The spending figure is large enough to show how quickly surveillance has become a line item rather than an emergency measure. The report singles out Nigeria as the biggest buyer, saying it invested $470m in 10,000 “smart cameras”, while Egypt has installed 6,000 and Algeria and Uganda about 5,000 each. Researchers say governments market the systems as “smart city” infrastructure and crime-reduction tools for fast-growing urban areas.
The report’s central claim is not that surveillance exists, but that it is being deployed with weak constraints on what data is collected, how long it is stored, and who can access it. Wairagala Wakabi of Uganda-based policy group Cipesa argues the systems are not “legal, necessary or proportionate” to the stated security aims, and says the effect is to chill movement and expression as people assume they may be identified and catalogued in public space. The Guardian notes allegations that surveillance systems were used during Kenya’s gen Z-led protests and that activists in Uganda have raised concerns about facial recognition being used to monitor opponents.
The second-order effect is that the technology changes the price of political control. A government that previously needed large numbers of informants, police time and manual paperwork can shift to automated identification, searchable databases and replayable footage. That lowers operational costs and raises the odds that protest organisers, journalists and dissidents can be mapped through their networks rather than through a single arrest.
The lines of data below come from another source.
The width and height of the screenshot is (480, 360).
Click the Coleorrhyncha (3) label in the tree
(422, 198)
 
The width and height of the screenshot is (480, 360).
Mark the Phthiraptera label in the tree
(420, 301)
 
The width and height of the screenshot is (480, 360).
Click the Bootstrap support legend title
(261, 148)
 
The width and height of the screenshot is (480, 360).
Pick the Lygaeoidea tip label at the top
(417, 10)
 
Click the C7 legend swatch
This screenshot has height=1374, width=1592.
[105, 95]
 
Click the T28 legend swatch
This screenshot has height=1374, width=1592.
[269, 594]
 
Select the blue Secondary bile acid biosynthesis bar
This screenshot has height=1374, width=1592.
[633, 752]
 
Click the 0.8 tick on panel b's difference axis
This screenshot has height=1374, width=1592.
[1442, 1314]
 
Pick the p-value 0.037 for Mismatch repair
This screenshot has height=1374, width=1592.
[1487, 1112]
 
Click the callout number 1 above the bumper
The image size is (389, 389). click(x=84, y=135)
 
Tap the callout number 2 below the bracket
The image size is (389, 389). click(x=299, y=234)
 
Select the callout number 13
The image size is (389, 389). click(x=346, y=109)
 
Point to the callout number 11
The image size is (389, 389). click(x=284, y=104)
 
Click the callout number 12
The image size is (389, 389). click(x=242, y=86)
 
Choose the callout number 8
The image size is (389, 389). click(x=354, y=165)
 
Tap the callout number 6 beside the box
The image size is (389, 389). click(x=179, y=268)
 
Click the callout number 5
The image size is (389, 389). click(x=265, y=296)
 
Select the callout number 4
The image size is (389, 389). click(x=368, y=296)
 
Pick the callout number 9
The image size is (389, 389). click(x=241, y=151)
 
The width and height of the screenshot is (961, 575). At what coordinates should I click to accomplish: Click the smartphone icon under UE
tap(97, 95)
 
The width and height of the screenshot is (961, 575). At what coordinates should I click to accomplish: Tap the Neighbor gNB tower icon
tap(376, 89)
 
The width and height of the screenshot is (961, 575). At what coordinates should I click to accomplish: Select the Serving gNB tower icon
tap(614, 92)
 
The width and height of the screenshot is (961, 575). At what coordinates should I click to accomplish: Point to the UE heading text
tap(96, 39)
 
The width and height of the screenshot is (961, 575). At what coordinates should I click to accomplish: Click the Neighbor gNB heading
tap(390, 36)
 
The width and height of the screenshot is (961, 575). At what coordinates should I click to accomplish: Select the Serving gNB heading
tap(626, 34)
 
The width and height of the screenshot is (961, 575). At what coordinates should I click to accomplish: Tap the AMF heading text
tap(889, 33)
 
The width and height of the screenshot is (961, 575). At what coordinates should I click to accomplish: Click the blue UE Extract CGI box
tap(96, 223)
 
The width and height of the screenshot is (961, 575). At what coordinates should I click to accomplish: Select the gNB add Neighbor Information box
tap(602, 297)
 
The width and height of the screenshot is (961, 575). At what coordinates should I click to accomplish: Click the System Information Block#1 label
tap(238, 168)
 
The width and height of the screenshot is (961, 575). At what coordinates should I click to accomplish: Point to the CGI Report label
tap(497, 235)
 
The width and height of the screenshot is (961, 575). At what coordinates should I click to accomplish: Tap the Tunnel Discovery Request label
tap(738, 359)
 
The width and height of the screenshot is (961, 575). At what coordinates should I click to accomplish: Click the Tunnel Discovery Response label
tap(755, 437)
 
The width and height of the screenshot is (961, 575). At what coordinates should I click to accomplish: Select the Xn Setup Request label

The report also warns that “regulation” can become a stamp of legitimacy rather than a constraint. Georgetown University assistant professor Bulelani Jili argues that surveillance of online activity has often been legalised through laws that criminalise ordinary posts, and that adding legal frameworks can simply give governments a compliance narrative while the systems become embedded in policing and intelligence practice.
For vendors, the commercial logic is familiar: sell a scalable platform, add ongoing maintenance, training and upgrades, and make switching expensive once cameras, databases and identity systems are integrated into daily operations. For governments, the procurement pitch is equally standard: modernisation, crime prevention and national security, with the political upside of better control and the fiscal upside of automating what used to be labour-intensive.
The report’s numbers are specific, but the broader pattern is portable. Once facial recognition and biometric databases become routine in one jurisdiction, they are packaged as “best practice” elsewhere—especially when public procurement rewards systems that promise fewer headlines and faster identification. The technology may be sold as infrastructure, but its value is measured in how cheaply a state can find people.
Nigeria’s 10,000-camera project is presented as a security upgrade. The report’s authors describe it as a reminder that the same camera that spots a stolen car can also compile a list of faces at a protest.